The Turnstyle Web Reader will dynamically generate sitemaps based on a publisher’s content. Two sitemaps are generated:
- Publisher Sitemap Index – Located at the root domain, the sitemap index points to the sitemap of each publication (also known as a collection) owned by a publisher.
- Publication Sitemap – located at the collection level, this sitemap will generate an entry for each issue published in that collection.
For demonstration purposes, let’s use Acme Publishing, Inc. In this example, they publish two titles: Coyote Living and Anvil Magazine.
Root Domain: https://www.acmepublishing-digital.com
Collection 1: Coyote Living (https://www.acmepublishing-digital.com/coyote-living)
Collection 2: Anvil Magazine (https://www.acmepublishing-digital.com/anvil-magazine)
Publisher sitemap index location: https://www.acmepublishing-digital.com/sitemap.xml
Publisher Sitemap Index Example:
<?xml version="1.0" encoding="UTF-8"?> <sitemapindex version="2.0" xmlns="http://www.sitemaps.org/schemas/sitemap/0.9"> <sitemap> <loc> https://www.acmepublishing-digital.com/coyoteliving/sitemap.xml </loc> <lastmod> 2019-12-10T18: 17: 26.000Z </lastmod> </sitemap> <sitemap> <loc> https://www.acmepublishing-digital.com/anvilmagazine/sitemap.xml </loc> <lastmod> 2019-12-10T18: 17: 26.000Z </lastmod> </sitemap> </sitemapindex>
For each title, a sitemap is dynamically generated with a link to every issue in that collection. For example, Coyote Living has 5 issues published:
Publication Sitemap Example
<?xml version="1.0" encoding="UTF-8"?> <urlset version="2.0" xmlns="http://www.sitemaps.org/schemas/sitemap/0.9"> <url> <loc> https://www.acmepublishing-digital.com/coyoteliving/dec_jan_2020 </loc> <changefreq> monthly </changefreq> </url> <url> <loc> https://www.acmepublishing-digital.com/coyoteliving/july_2019 </loc> <changefreq> monthly </changefreq> </url> <url> <loc> https://www.acmepublishing-digital.com/coyoteliving/june_2019 </loc> <changefreq> monthly </changefreq> </url> <url> <loc> https://www.acmepublishing-digital.com/coyoteliving/may_2019 </loc> <changefreq> monthly </changefreq> </url> <url> <loc> https://www.acmepublishing-digital.com/coyoteliving/april_2019 </loc> <changefreq> monthly </changefreq> </url> </urlset>
This will help the bots crawl each issue and follow any internal links. We recommend following Google’s instructions for best practice.

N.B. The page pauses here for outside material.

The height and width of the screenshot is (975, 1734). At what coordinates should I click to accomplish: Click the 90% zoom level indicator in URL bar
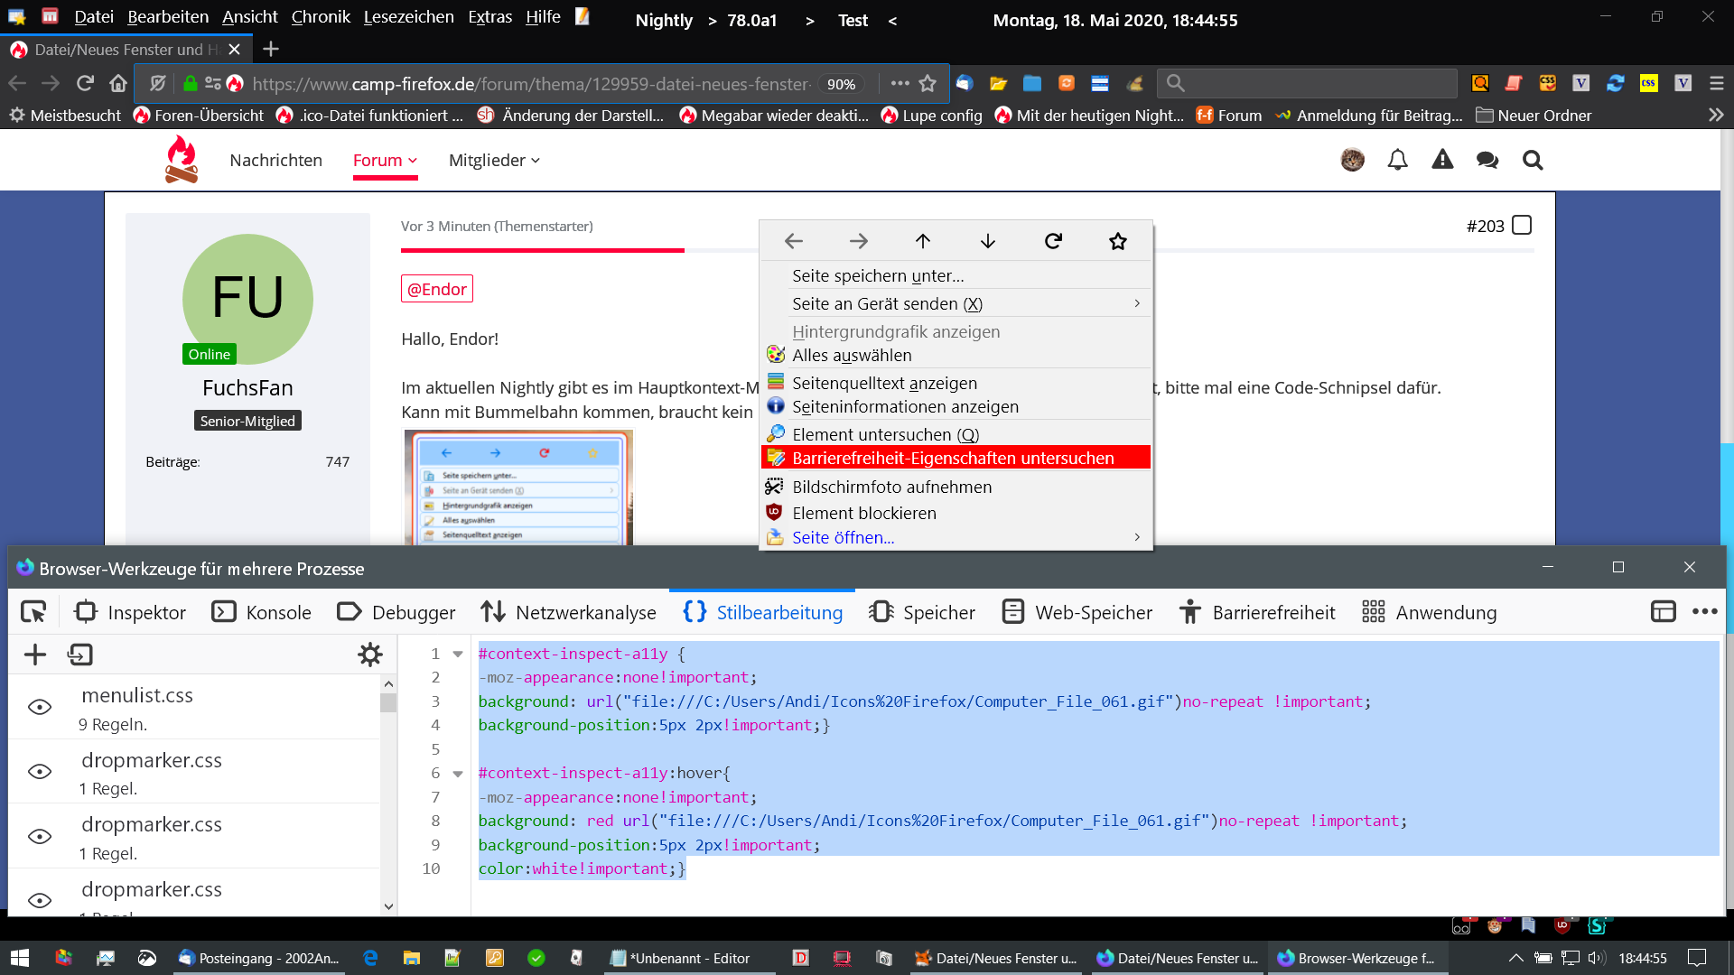[x=841, y=84]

Regarding duplicate content
We understand that omnichannel publishing is the new normal and that publishers will often want to distribute an article from their digital edition to other platforms, including their own website.
Google’s definition of duplicate content is as follows:
“Duplicate content generally refers to substantive blocks of content within or across domains that either completely matches other content or are appreciably similar. Mostly, this is not deceptive in origin.”
That last part is important. If you scrape, copy and spin existing content — Google calls this copied content — with the intention of deceiving the search engine to get a higher ranking you will be on dangerous ground.
Google says this type of malicious intent might trigger an action:
“Duplicate content on a site is not grounds for action on that site unless it appears that the intent of the duplicate content is to be deceptive and manipulate search engine results”
In our experience, Google crawlers have historically viewed articles in the web reader in the context of the issue they belong to. The article is unique enough so as not to be seen as malicious, even if it is duplicated on other websites.
While not technically a penalty, duplicate content can still sometimes impact search engine rankings, as search engine results will only display one version of the article. This can potentially dilute the visibility of both versions and have an adverse effect on inbound link equity since other sites will link back to only one of the articles.
In order to avoid duplicate content, best practices suggest using canonical URLs. This points crawlers to the original article so they know which one should get SEO credit. For our publishers, the article usually originates in the digital edition, so they use the web reader article as the canonical URL in the reproduced article on their website.
In some cases, publishers want the article reproduction to be considered the original. However, our web reader has been engineered in such a way that prevents any article-specific metadata to be added manually, at least for the time being. Alternative methods, such as 301 redirects and nofollow entries in robots.txt are also not available at this time.